Prüfungsangst und Blackout – selbstbewusst in Prüfungen mit Lernknacker-Lerncoaching

Lerncoaching für Schüler, Azubis, Studenten, Erwachsene, Eltern und Lehrer sowie Erzieher in Kelheim, Regensburg, Pfaffenhofen, Landshut und Ingolstadt

Wer kennt es nicht, wenn auf einmal die Prüfungsangst zuschlägt: weiche Knie, flauer Magen, zittern und flattern der Gliedmaßen, Angstschweiß auf der Stirn?

Das sind noch die harmloseren Anzeichen für eine solche Angst. Doch die Sorge vor der nächsten Probe kann ernst zu nehmende Folgen haben: Heftige Kopfschmerzen, rasender Puls, Übelkeit mit Erbrechen, heftiges Weinen, Schlafstörungen oder gar Depressionen können durch solche Nöte ausgelöst werden. Auch der berühmt berüchtigte „Filmriss“ ist oft eine Folge, wenn der Test die Angst auslöst.

Prüfungsangst:
bewusst oder unbewusst?

Die meisten Menschen merken es, wenn die Prüfungsangst zuschlägt, an den oben genannten Symptomen. Aber auch unbewusst können Misserfolge die Folge sein, wenn man gelernt hat, ruhig und besonnen die einem gestellten Aufgaben bearbeitet und dennoch ein schlechtes Ergebnis erzielt. Hier steckt nicht immer ein Konzentrationsproblem dahinter, wenn Leichtsinnsfehler passieren, denn der Aussetzer kann auch einfach durch die tief in uns schlummernden vergangenen Misserfolge und negativen Erfahrungen ausgelöst worden sein.
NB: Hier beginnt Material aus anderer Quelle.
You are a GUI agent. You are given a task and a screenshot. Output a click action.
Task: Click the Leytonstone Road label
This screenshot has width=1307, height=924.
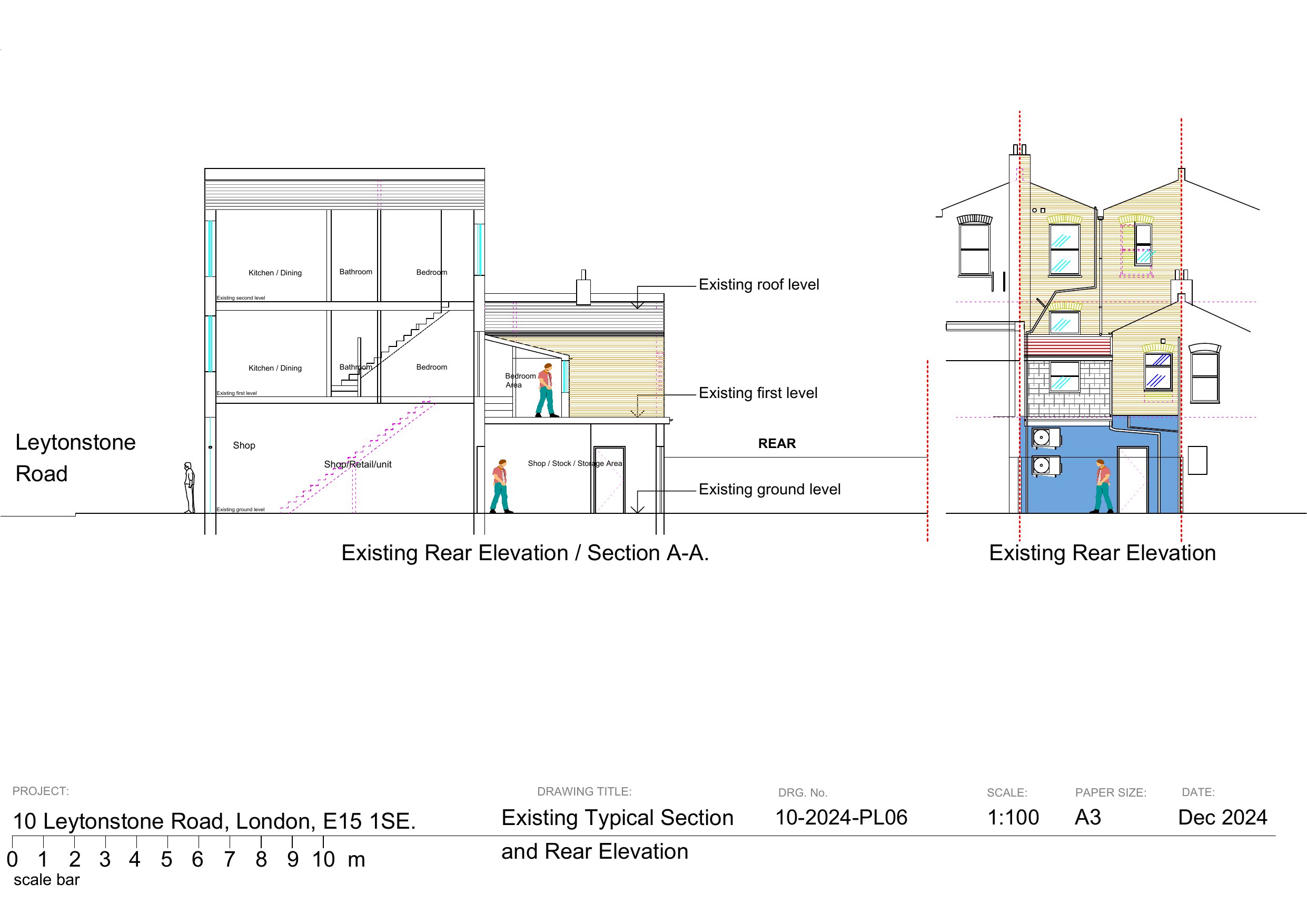75,458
Werden diese Ängste nicht behoben, sind der Übertritt, der Schulabschluss, die Führerscheinprüfung oder auch das erste Vorstellungsgespräch in Gefahr, dass sie nicht bestanden werden.

Negative und positive Glaubenssätze – geprägt durch unsere Erfahrungen

Warum haben wir vor etwas Angst? Angst ist die Summe der negativen Erfahrungen, die wir gemacht haben. Wurden mir in einer gewissen Höhe die Knie weich, werde ich mich auch das nächste Mal daran erinnern und vermutlich noch mehr Höhenangst haben. Hat mich ein Hund gebissen, werde ich vermutlich das nächste Mal Panik haben, wenn ein Hund auf mich zukommt. Hier spricht man von Glaubenssätzen – eine Erfahrung, die man gemacht hat, wird bewertet.

Je nach Bewertung ist diese positiv oder negativ und löst Gefühle in uns aus. Diese werden durch körperliche Merkmale noch verstärkt und manifestierten sich somit in einem festen Glaubenssatz in uns. Bei negativen Erfahrungen lautet der Satz dann beispielsweise so: Ich habe Höhenangst, Angst vor Hunden, oder Angst vor der nächsten Klausur in Englisch.

Im Coaching arbeite ich hier speziell daran, negative Glaubenssätze in Positive umzuwandeln und dem Coachee Selbstvertrauen und innere Sicherheit zu geben für ein zukünftig sorgenfreies Lernen.